As "sitting ducks," buildings absorb the full impact of turbulent wind through the entire duration of a storm. With airplanes, safety drives the design, but in buildings, form follows function and a structure's shape is primarily based on its intended purpose. Aesthetic considerations aside, maximizing floor area is generally a prime objective and it is very common to see box-like forms in the built environment.
But when it comes to wind, a box-like shape is not as helpful as the streamlined form of an airplane. Sharp corners increase localized flows. In addition, the closely spaced nature of exposures in urban settings can intensify the impact of a storm by amplifying wind speeds through "channeling" and creating sources of debris.
The frequent occurrence of catastrophic damage due to wind has prompted the wind engineering community to focus on building envelopes, leading to the design of innovative building shapes and mitigation features that are more resilient to effects of severe storms. An encouraging trend is the active participation of wind engineers at an early design stage.
Dubai's Burj Khalifa, the tallest building in the world, is a good example of this kind of collaboration between architects and engineers. The final appearance of the building was guided by wind engineering considerations. The skyscraper is shaped in an alternating circular manner to disrupt and break-up the correlation of winds at different levels of the building. This has effectively reduced the impact of the wind loads and increased the performance of the tower.
Burj Dubai Under Construction (Source: Imre Solt)
It is not only the shape of buildings that determines their vulnerability. Simple mitigation features can also alter the severe impact of winds. For example, just as the size and configuration of the dimples on a golf ball improve the distance and trajectory of a drive, rough surfaces are commonly used to control flow around circular buildings.

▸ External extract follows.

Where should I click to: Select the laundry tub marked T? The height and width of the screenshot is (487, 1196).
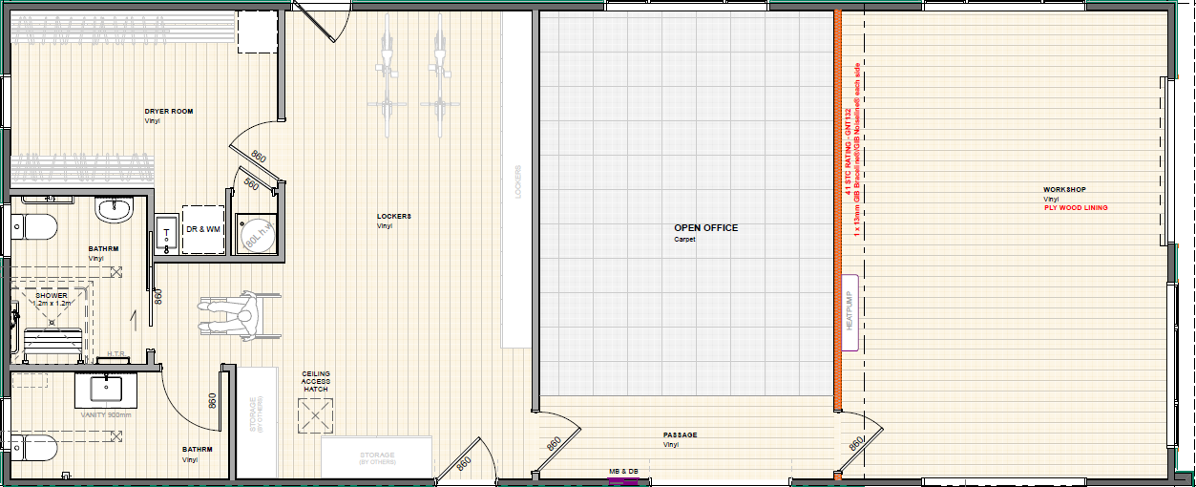[x=166, y=232]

Similarly in the context of catastrophe modeling, the vulnerability module-a critical component of loss estimation-takes into account the contribution of mitigation features. Identifying the primary and secondary building characteristics is vital to assessing and quantifying the risk in greater detail. While the primary characteristics focus on construction type, occupancy class, building height, and year-built, the secondary characteristics involve a wide range of building attributes. These include roof geometry, window protection, roof-to-wall connections,terrain roughness, hail impact resistance of roof covering, and many more.
In the newly updated AIR Severe Thunderstorm Model for the United States, the impact of these key building attributes, which can either mitigate or significantly exacerbate losses, is captured through the Individual Risk Module (IRM). The IRM follows a structured, logical approach that groups building characteristics according to their function to reflect the contribution of each to overall building performance.
The model first estimates secondary risk modifiers corresponding to secondary risk characteristics, and these are then applied to the base damage functions to reflect the effects that a wide variety of building characteristics have on a building's performance during tornadoes, straight-line windstorms, and hail events. Weighting factors are used to combine the effects of features whose interaction is complex and not necessarily additive. To take the full advantage of the new functionality, model users must perform due diligence in inputting detailed information about the individual risk.